## ФРАГМЕНТ ДОКУМЕНТА
8 февраля на платформе Kion начался сериал «Раневская» — байопик великой советской актрисы, выдержанный в духе доброй комедии. Но Раневская прожила свою жизнь в совсем другом жанре — эксцентрической трагикомедии высокого напряжения. Любимая актриса Брехта и Теодора Драйзера, она была вынуждена играть эпизодические роли вздорных старух и властных домоправительниц. «Заплыв в унитазе стилем баттерфляй» — так Раневская описывала свою жизнь в искусстве.
Раневская оказалась в кино почти в сорок. Юность прошла в провинциальных театрах, где ей не доставалось главных ролей. Фотографий этого периода почти не сохранилось, поэтому кажется, что Раневская всегда была такой, какой мы видели ее в лучших кинообразах, — зрелой женщиной, повидавшей кое-что и сохранившей достаточно энергии, для того чтобы эффектно выразить свое мнение обо всем этом.
Раневская не любила сниматься в кино. Ее дебют — «Пышка» Михаила Ромма по одноименной повести Ги де Мопассана. Фильм был немым, но актриса перечитала повесть в оригинале и выучила несколько фраз своей героини, лицемерной госпожи Луазо. Позже во время своего визита в СССР «Пышку» посмотрел Ромен Роллан и подскочил от восторга: он увидел, что госпожа Луазо говорит по-французски.
Ромм (для него «Пышка» тоже была дебютом) назвал Раневскую своей «доброй звездой», а она поклялась больше никогда не сниматься. Во-первых, страшно замерзла — в 1934 году «Мосфильм» только строился, в павильонах было холодно. Во-вторых, слишком много крупных планов — Раневская искренне считала себя некрасивой и даже в театре просила отодвигать декорации подальше от первого ряда. Во второй раз в кино Раневская разочаровалась в 1944 году. Сначала Сергей Эйзенштейн утвердил ее на роль Ефросиньи Старицкой в «Иване Грозном», а потом худсовет отверг ее кандидатуру — слишком семитское лицо для русской княгини. Раневская была в бешенстве: это была работа ее мечты. «Лучше я буду продавать кожу с ж**ы, чем сниматься у Эйзенштейна!» — кричала она. Режиссер, услышав об этом, расхохотался, кинулся на телеграф и отбил Раневской: «Как идут продажи?»
Клятву не сниматься, данную после «Пышки», Раневская нарушила почти сразу, и кинозритель все-таки услышал ее низкий голос. В 1939-м она сыграла в двух хитах тревожного предвоенного времени — параноидальном шпионском триллере «Ошибка инженера Кочина» и в сентиментальной комедии Татьяны Лукашевич «Подкидыш», которую пересматривают до сих пор («Муля, не нервируй меня!»). А накануне войны снова снялась у Ромма в драме «Мечта» в роли Розы Скороход, скупой и острой на язык хозяйки пансиона в тогда еще польском Львове. И снова самыми благодарными зрителями Раневской оказались иностранцы: писатель Теодор Драйзер и американский президент Рузвельт, посмотрев «Мечту», называли Раневскую гениальной трагической актрисой.

## ЧТО СДЕЛАТЬ
[a] Перепишите отрывок фрагмента о Раневской от слов "8 февраля на" до слов "обо всем этом.", заменив "сорок" на "тридцать".
[b] Ответьте по фрагменту о Раневской:
(i) На какой платформе начался сериал «Раневская»?
(ii) В каком году «Мосфильм» только строился и в павильонах было холодно?
(iii) Кого Раневская сыграла в драме «Мечта»?
[c] Продолжите фрагмент о Раневской с места сразу после его последнего предложения.

## ДАННЫЕ УПРАЖНЕНИЯ
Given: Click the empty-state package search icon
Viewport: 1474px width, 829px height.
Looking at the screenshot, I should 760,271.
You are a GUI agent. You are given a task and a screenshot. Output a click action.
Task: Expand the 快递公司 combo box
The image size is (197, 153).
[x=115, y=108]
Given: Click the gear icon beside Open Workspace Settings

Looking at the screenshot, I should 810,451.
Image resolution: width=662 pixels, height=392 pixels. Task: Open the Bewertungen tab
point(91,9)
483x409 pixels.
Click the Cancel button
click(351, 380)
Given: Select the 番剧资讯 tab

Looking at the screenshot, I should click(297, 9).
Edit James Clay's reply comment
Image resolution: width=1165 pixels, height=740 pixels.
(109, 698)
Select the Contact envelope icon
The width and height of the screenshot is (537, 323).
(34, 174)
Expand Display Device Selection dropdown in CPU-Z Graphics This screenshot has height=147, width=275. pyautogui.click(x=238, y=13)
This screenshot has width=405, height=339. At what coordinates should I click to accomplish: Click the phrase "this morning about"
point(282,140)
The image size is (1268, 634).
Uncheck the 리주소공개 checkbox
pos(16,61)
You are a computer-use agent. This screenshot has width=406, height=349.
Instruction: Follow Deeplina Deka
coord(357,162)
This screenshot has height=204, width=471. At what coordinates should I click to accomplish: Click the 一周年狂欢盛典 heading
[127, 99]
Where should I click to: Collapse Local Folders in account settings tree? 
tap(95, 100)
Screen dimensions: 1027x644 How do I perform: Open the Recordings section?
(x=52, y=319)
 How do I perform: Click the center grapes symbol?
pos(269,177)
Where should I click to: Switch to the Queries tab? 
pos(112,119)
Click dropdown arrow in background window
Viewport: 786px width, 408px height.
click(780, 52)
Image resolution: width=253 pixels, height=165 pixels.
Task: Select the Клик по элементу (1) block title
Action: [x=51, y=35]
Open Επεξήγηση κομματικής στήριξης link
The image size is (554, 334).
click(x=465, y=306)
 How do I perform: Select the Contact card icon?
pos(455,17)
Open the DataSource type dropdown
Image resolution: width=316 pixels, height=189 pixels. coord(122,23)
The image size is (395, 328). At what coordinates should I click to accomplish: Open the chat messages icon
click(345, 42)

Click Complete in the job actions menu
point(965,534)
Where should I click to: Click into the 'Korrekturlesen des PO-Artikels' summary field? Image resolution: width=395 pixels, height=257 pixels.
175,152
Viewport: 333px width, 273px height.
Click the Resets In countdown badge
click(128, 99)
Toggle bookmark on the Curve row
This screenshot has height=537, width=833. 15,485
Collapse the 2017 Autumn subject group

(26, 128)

## ОТВЕТЫ
[a]
8 февраля на платформе Kion начался сериал «Раневская» — байопик великой советской актрисы, выдержанный в духе доброй комедии. Но Раневская прожила свою жизнь в совсем другом жанре — эксцентрической трагикомедии высокого напряжения. Любимая актриса Брехта и Теодора Драйзера, она была вынуждена играть эпизодические роли вздорных старух и властных домоправительниц. «Заплыв в унитазе стилем баттерфляй» — так Раневская описывала свою жизнь в искусстве.
Раневская оказалась в кино почти в тридцать. Юность прошла в провинциальных театрах, где ей не доставалось главных ролей. Фотографий этого периода почти не сохранилось, поэтому кажется, что Раневская всегда была такой, какой мы видели ее в лучших кинообразах, — зрелой женщиной, повидавшей кое-что и сохранившей достаточно энергии, для того чтобы эффектно выразить свое мнение обо всем этом.

[b]
(i) Kion.
(ii) В 1934 году.
(iii) Розу Скороход, скупую и острую на язык хозяйку пансиона во Львове.

[c]
Но советские режиссеры продолжали видеть в ней актрису исключительно комическую. Отталкиваясь от ее природного остроумия, самоиронии и любви к импровизации, они любили использовать ее как мазок яркой краски — в эпизодах.
Но каждый эпизод Раневская превращала в свой бенефис. Ее Маргарита Львовна, экономка героини Любови Орловой в «Весне», в первом драфте сценария входила утром к хозяйке, говорила «доброе утро» и исчезала навсегда. Что? Абсурд! Раневская начала артачиться, и в итоге Александров разрешил ей делать все, что она хочет. Она сочинила своей героине характер (дама неопределенного возраста слегка не в себе), комическую любовную линию, а главное, все эти безумные реплики: «Возьму с собой „Идиота“, чтобы не скучать в троллейбусе!», «Аринушка, у меня к вам деловой вопрос. Вы когда-нибудь сгорали от любви?», «Красота — это страшная сила!» Ее мечтательное «Милый, милый!», обращенное к фотографии возлюбленного, позже было увековечено в мультфильме «Карлсон вернулся», где Раневская озвучила фрекен Бок. Правда, произносить эти слова она наотрез отказалась: «Я уже говорила это однажды и повторять не буду». Так что фрекен Бок говорит роковые слова улетевшему Карлсону голосом другой актрисы.
Своей мачехе в «Золушке» Надежды Кошеверовой Раневская тоже придумала немало реплик («Крошки мои, за мной!», «Я буду жаловаться королю! Я буду жаловаться на короля!») и даже срежиссировала целый монолог, который ее героиня произносит перед зеркалом, прикладывая к голове перья («Бегаю, хлопочу, выпрашиваю, выспрашиваю, упрашиваю, добываю и добиваюсь, очаровываю…»). Написавший сценарий Евгений Шварц, присутствовавший на съемках, сначала был возмущен вольным обращением со своим текстом, но потом признал, что редактура Раневской сделала его только лучше.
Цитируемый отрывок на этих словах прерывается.